To fix the situation, the City Council recently approved the purchase of six new 800 MHz radios for a total of $24,246.
“The radio is absolutely crucial in our line of work. For officer safety reasons, we have to be able to talk to one another — that’s how we get help dispatched to us,” Sgt. Lance Davenport said.
“If my radio is not functioning and I can’t count on it, that really raises the apprehension in me being able to do my job properly,” Davenport added. “The radio is by far, bar none, the most important advancement in police work in a century.”
The new radios will be installed in six new police vehicles that are expected to arrive in March or April. The five new Ford Crown Victorias and one new Chevrolet Tahoe will replace vehicles currently in use; it’s the department’s standing policy to replace vehicles on a regular schedule. One big difference between the old vehicles and the new is that they will be blue instead of white.
The failing radios are built-in 800 MHz mobile radios that have been in use since 1995.
“The electronics in them were outright unreliable and breaking,” Davenport said.
Problems seem to stem from extreme temperatures, particularly when it is cold outside and the trunk of the car where the mobile unit is stored heats up and cools down multiple times. Those temperature changes caused the units to crack.
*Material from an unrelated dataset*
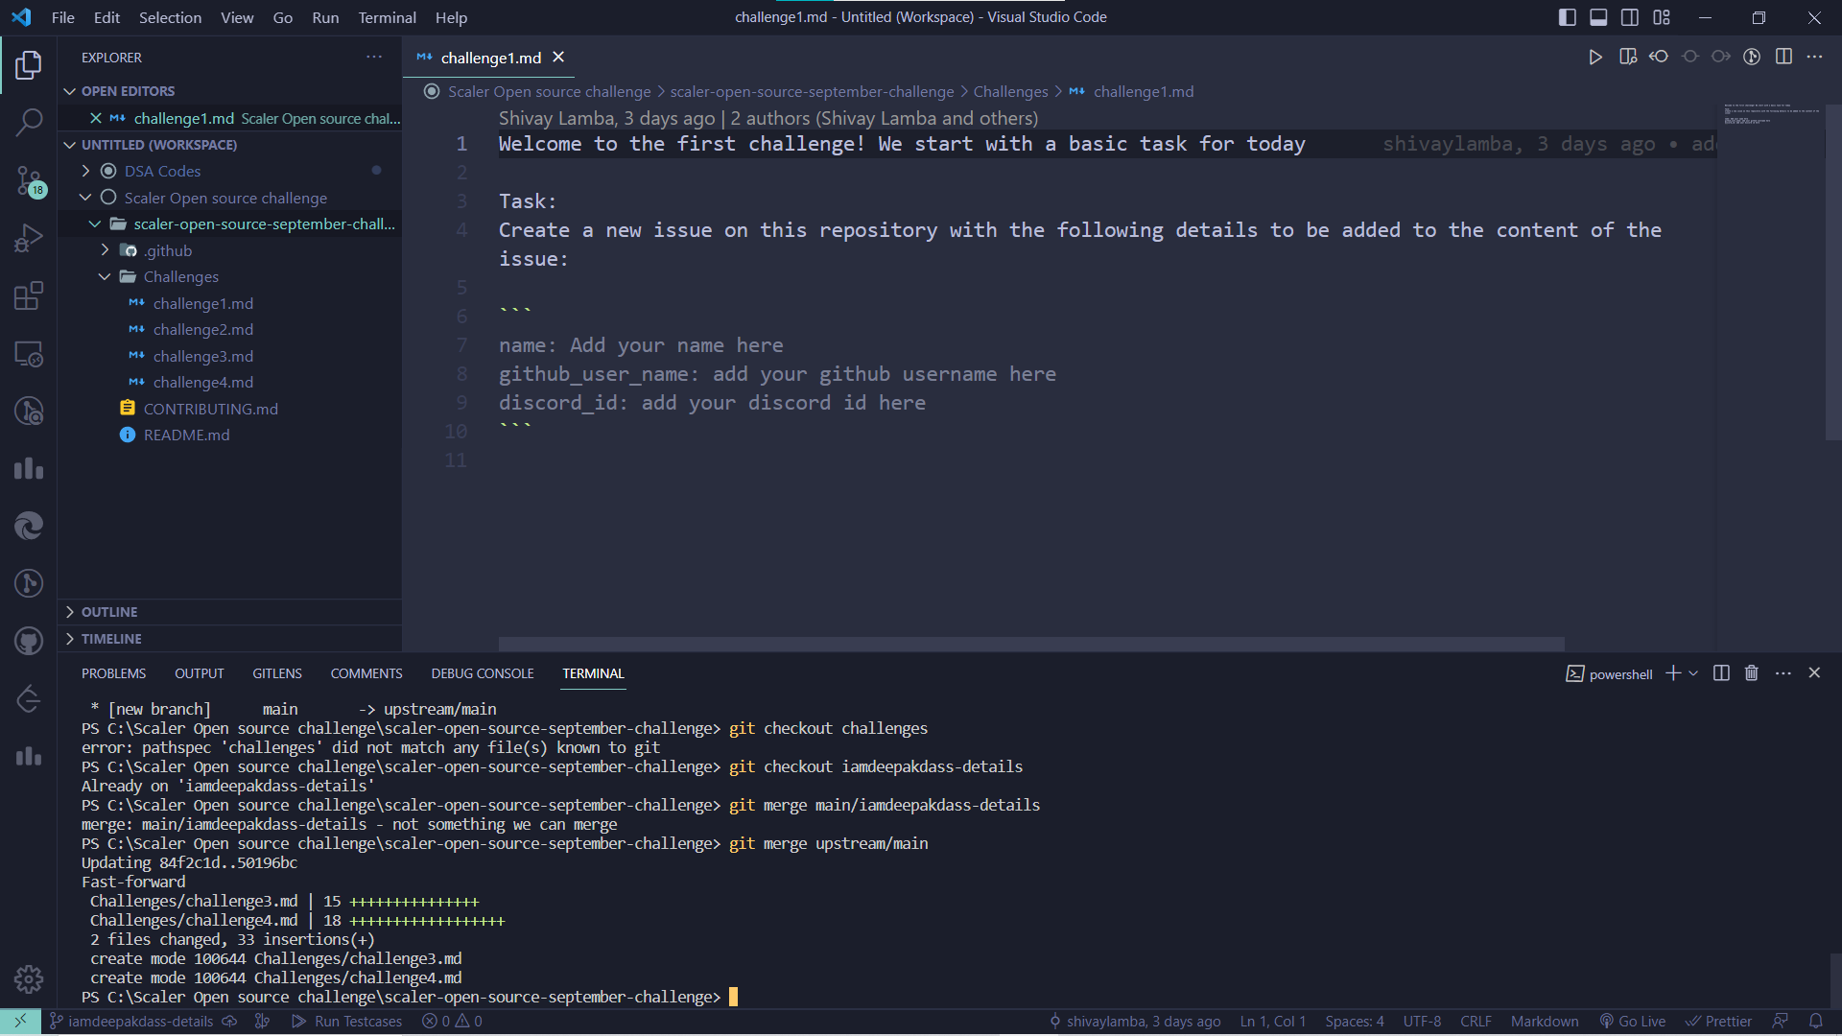Open the GitHub view in activity bar
The height and width of the screenshot is (1036, 1842).
tap(29, 641)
“You would key the mic to transmit and would get only a busy signal and then you would know. … They had been repaired over and over,” he said.
Other police and fire departments with the same model of radios experienced similar problems and also replaced them.
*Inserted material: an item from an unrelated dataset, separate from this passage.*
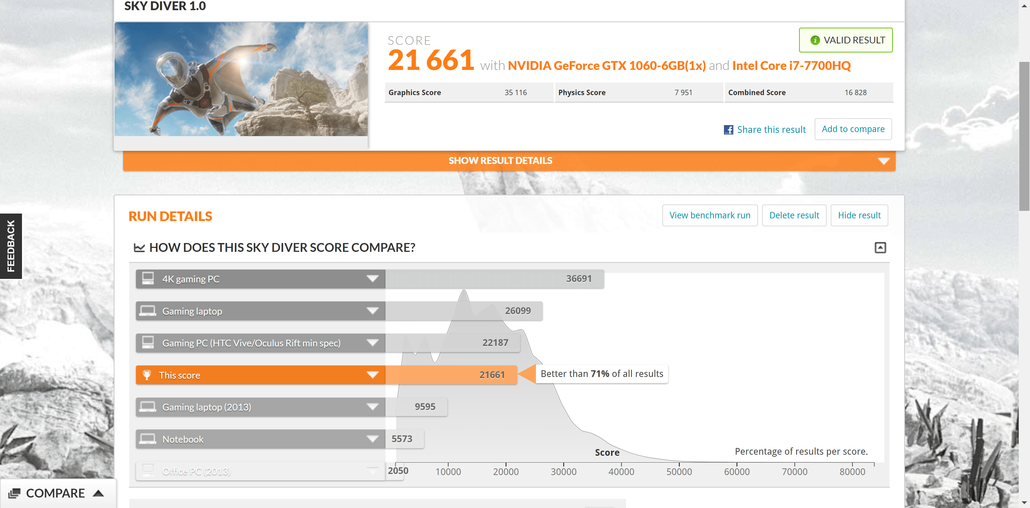The width and height of the screenshot is (1030, 508).
Task: Open the Feedback side tab
Action: tap(11, 246)
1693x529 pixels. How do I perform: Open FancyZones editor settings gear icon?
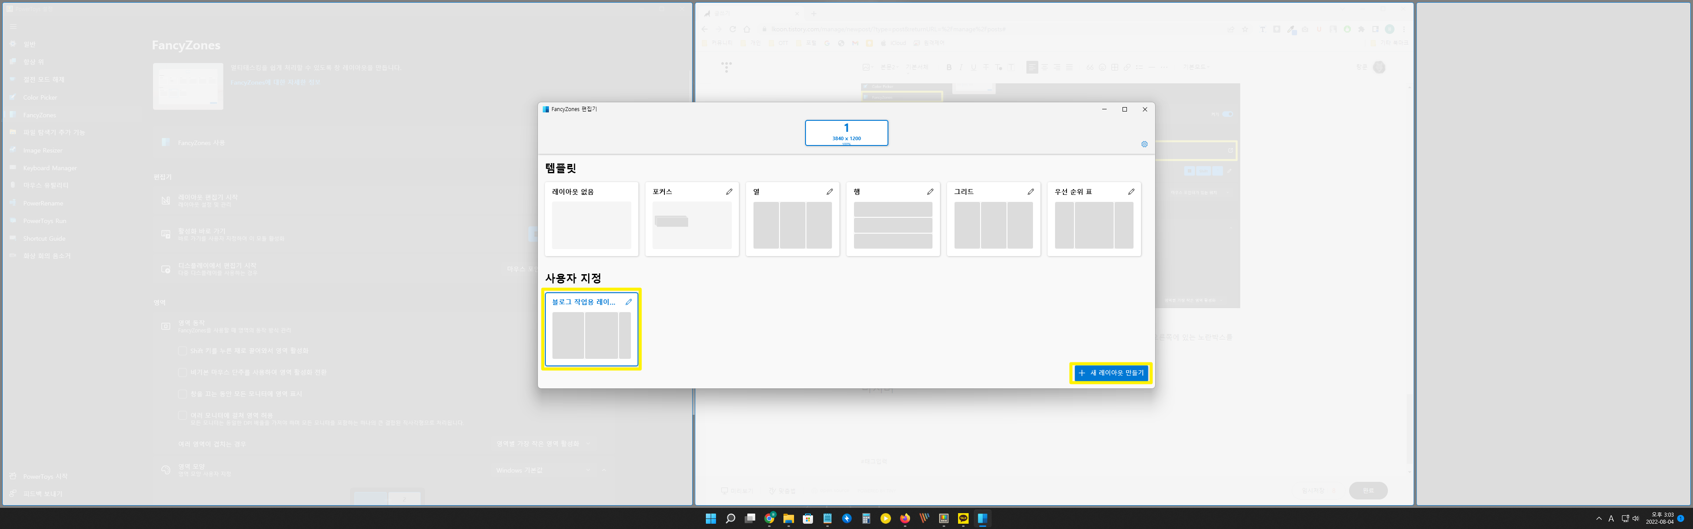[x=1144, y=145]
Public Safety Director Ron Elsoe wrote in a memo to the council that the breakdowns cause “An unacceptable situation with undependable communications and long out-of-service times for patrol vehicles.”
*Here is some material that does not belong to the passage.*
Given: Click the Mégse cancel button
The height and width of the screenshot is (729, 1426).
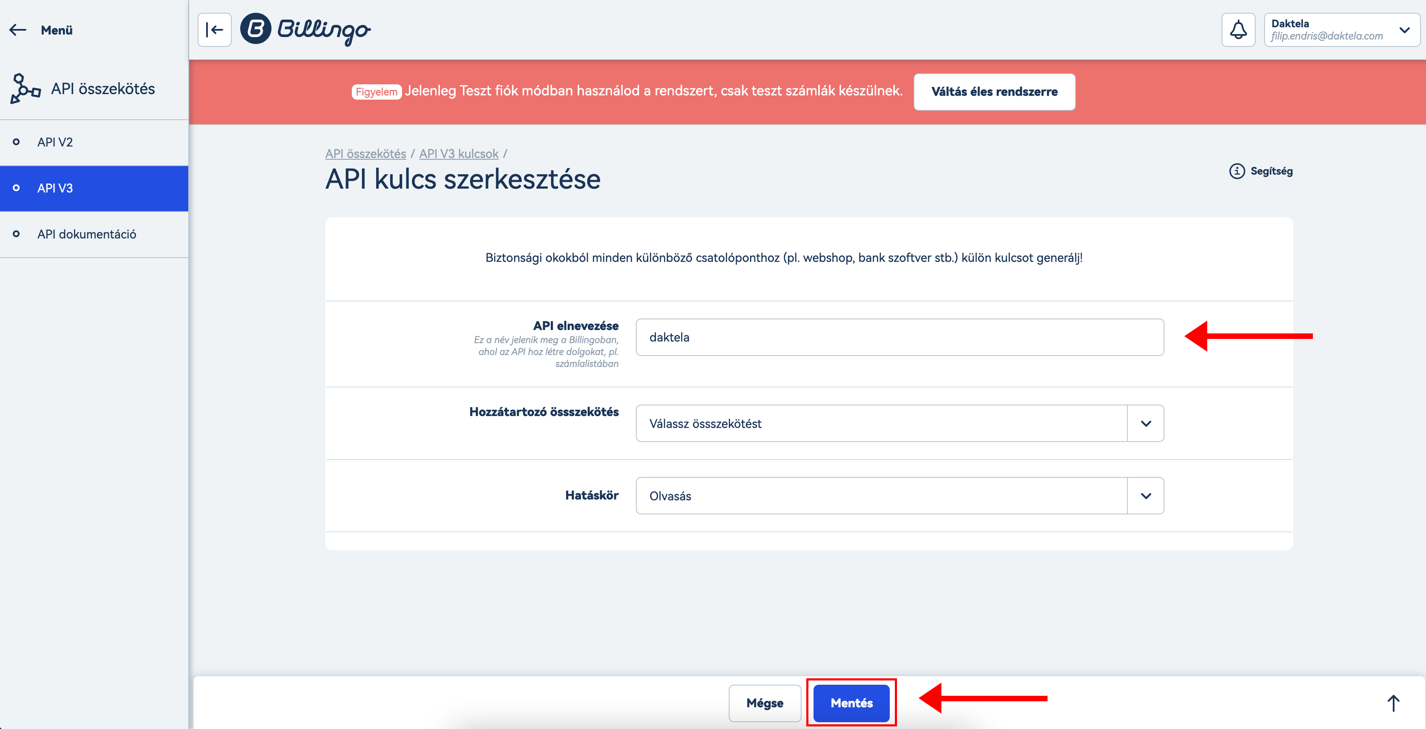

The city started putting money away in 1998 into a reserve account so that replacement radios could be bought when the original units wore out. A total of $12,758 has been accumulated in that account; $34,800 was saved in a separate account toward replacing the console dispatchers used. However, Mercer Island recently began contracting out its dispatch services to other cities, so that console will not be needed. Council members approved spending the remaining $11,488 out of the dispatch account to cover the cost of the new radios.
In addition to the replacement radios, the new patrol cars will be outfitted with computers that will allow officers to instantly check license plate numbers, drivers’ records and other data on their own, rather than asking dispatchers to do it for them as they do under the current system.